- SOURCE
━━━━━━

So if you’ve slipped up, don’t be so hard on yourself - January is a hard month to get through! Here’s how to get back on the wagon should you have fallen off for five of the most common New Year’s resolutions.

1. To eat more healthily

Health, beauty and nutrition consultant Karen Cummings-Palmer  says: It's easy to fall off the healthy living wagon when the days are cold and short. I say, forget about the wagon, it's an unreliable vehicle - instead take small tangible steps to change the habits of a lifetime for a lifetime.

You don't need to achieve the perfect body this month, you need to achieve your perfect body and maintain it this year. Stop thinking of food as friend or foe, instead think of it as delicious nutrition - it will help you make choices that support you. Notice how your body feels when you drink enough water, eat plenty of green living foods and avoid refined carbohydrates and processed foods. Re-define comfort - feeling vital and energised, having a clear glowing complexion and sleeping well is so much sweeter than sugar!

━━━━━━

- MATERIAL PROVIDED
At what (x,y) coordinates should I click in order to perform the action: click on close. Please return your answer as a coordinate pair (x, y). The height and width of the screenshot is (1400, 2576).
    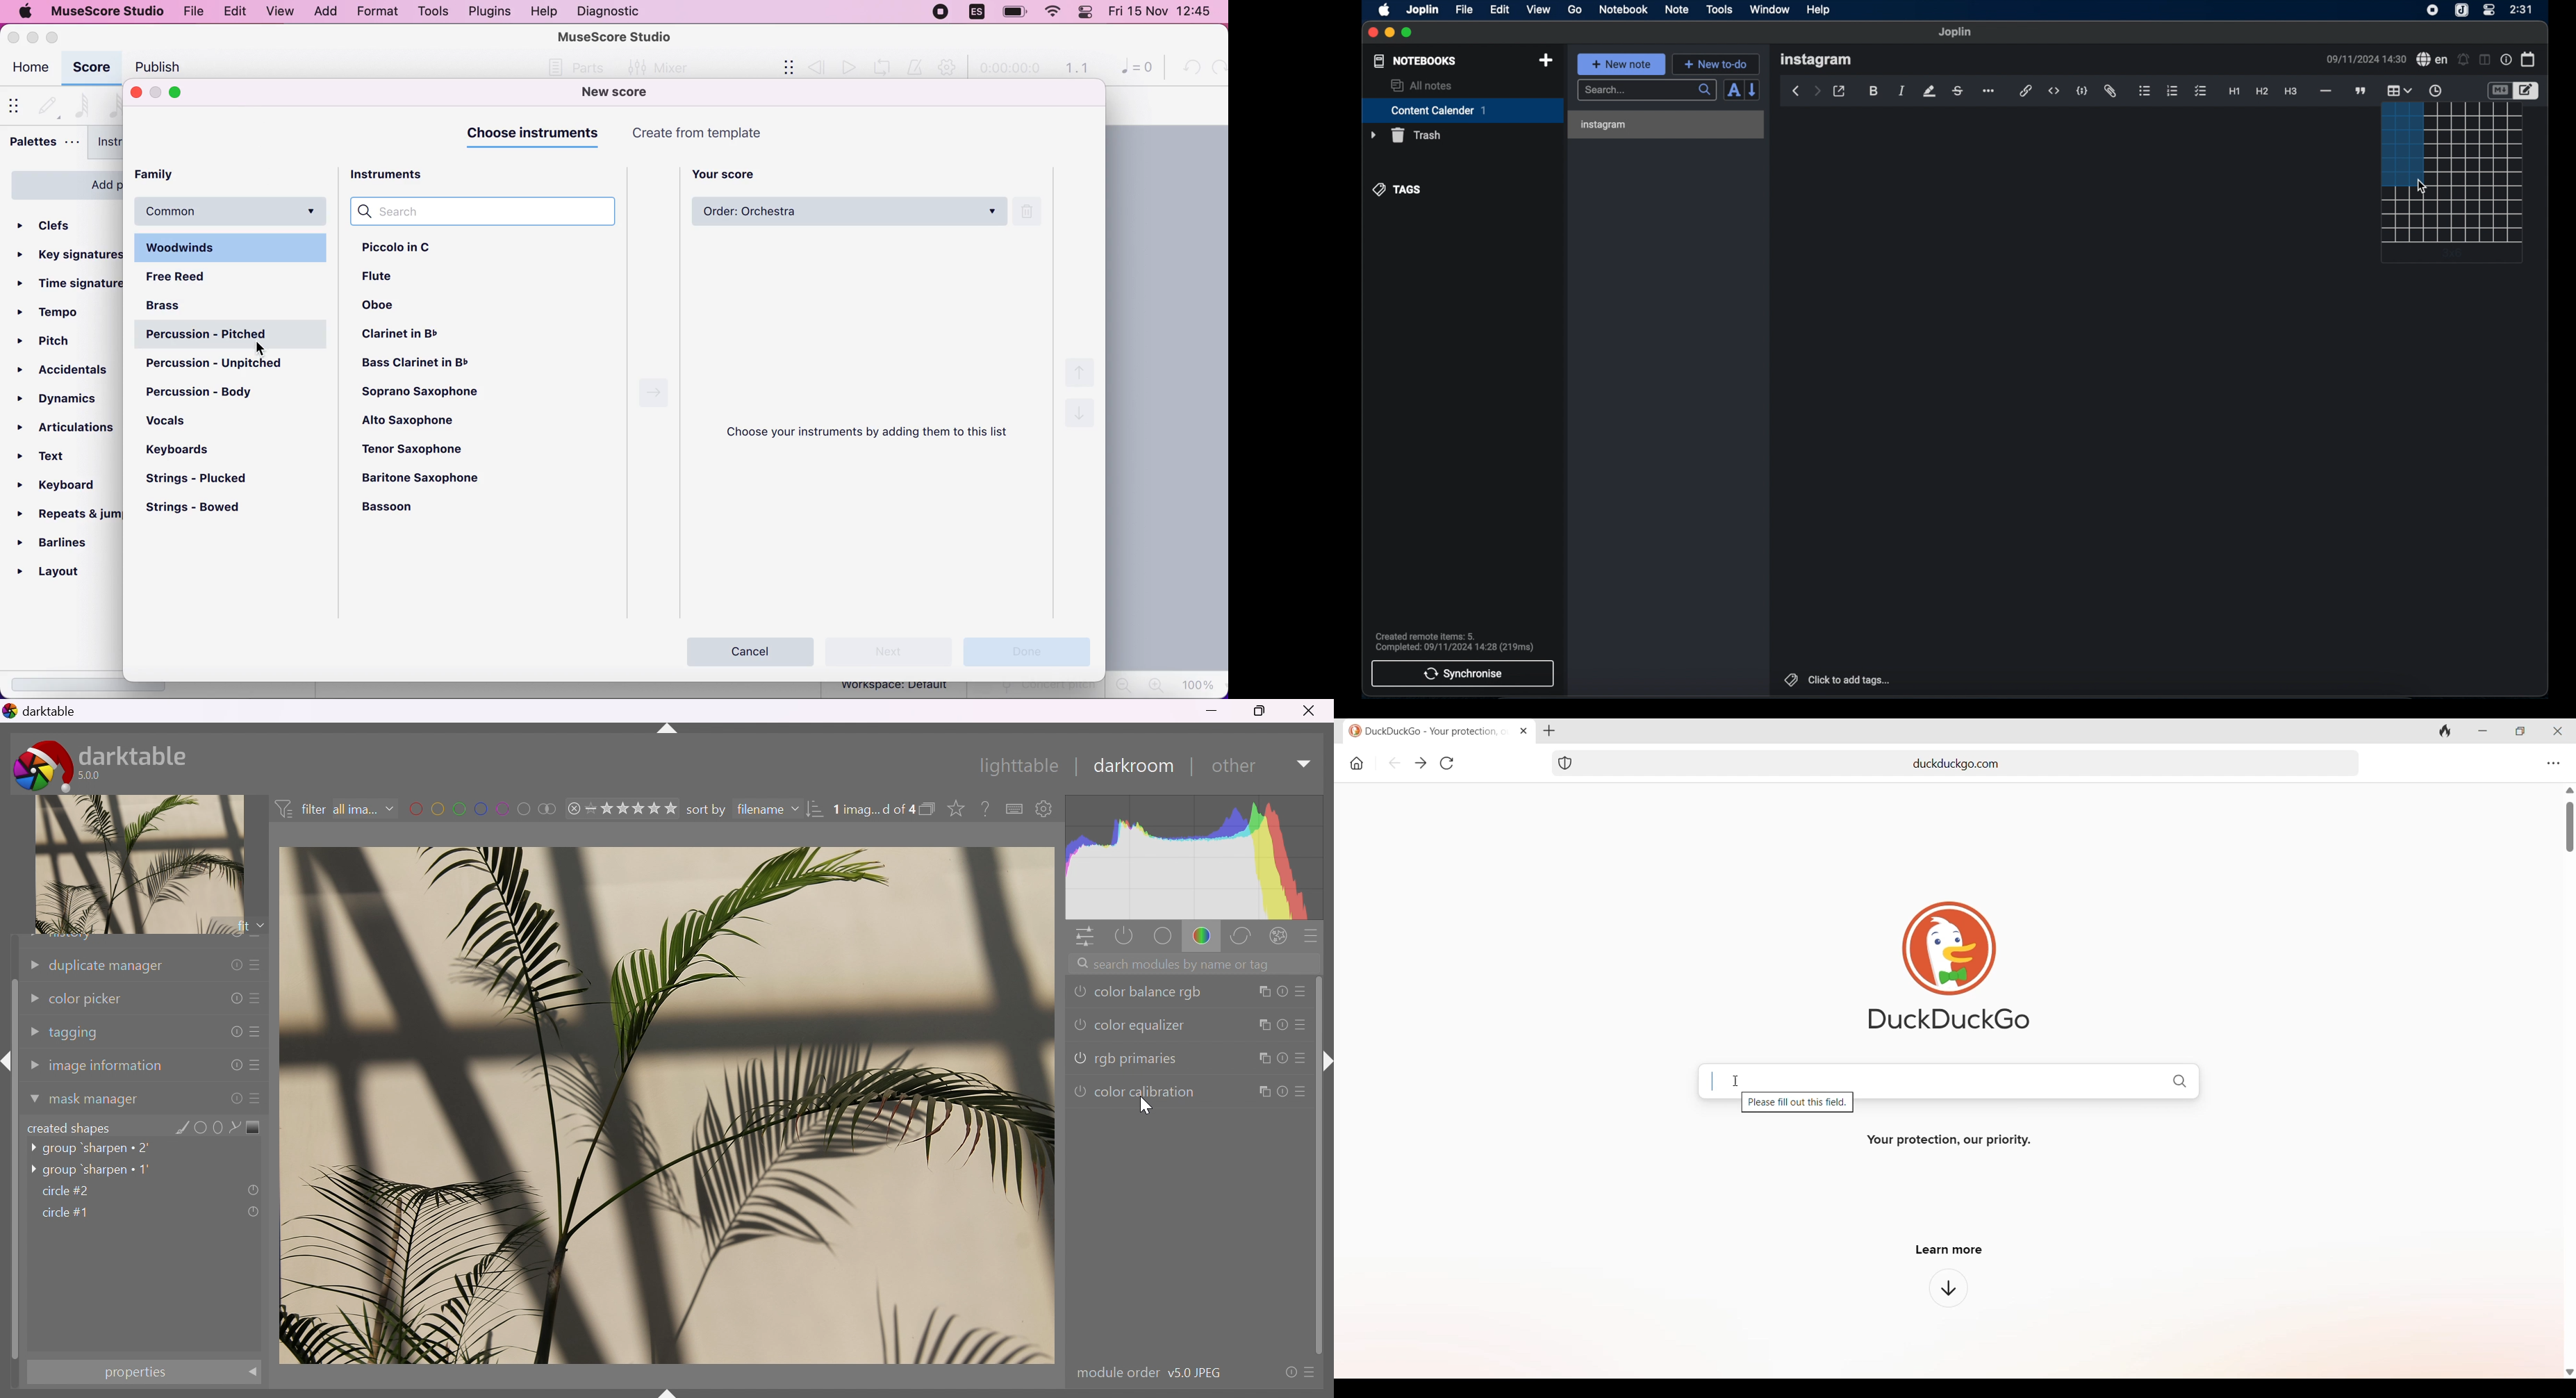
    Looking at the image, I should click on (1372, 33).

━━━━━━

- SET TASKS
**a.** In the article on New Year's resolutions, how is Karen Cummings-Palmer described?
**b.** Write the next part of the article on New Year's resolutions, picking up right after its last sentence.
The listing is separate material, unconnected to the article on New Year's resolutions.

- TASK-BY-TASK RESULTS
**a.** She is described as a health, beauty and nutrition consultant.

**b.**
2. To leave work on time

Executive and Career Coach Anna Percy-Davis  says: If you are finding this resolution starting to slip, you need to step back and really look at why you have such a resolution. A few things to consider:

- Be more specific - what are you leaving work on time to do? If it is a vague sense that you want a better work/life balance, then that can easily slip away. But if you are leaving work to go to the gym/do homework with your children/spend time with friends you never get round to seeing, then you are creating a stronger reason to leave.

- Keep looking for perspective. Sometimes we stay in the office because what we are doing feels incredibly important. I am sure you work is important, but is it a life or death situation? Work out at the beginning of the day what is important and really zone in on that - if you can, focus on great work, avoid bad work and don't let good work gobble all your time.

- Finally believe in yourself enough to feel you have done enough. Often we fall into the trap of staying in the office because we don't believe we have done enough or contributed enough. If you want to leave the office on time and have a healthy work/life balance, you have to believe you are good enough and your work is good enough.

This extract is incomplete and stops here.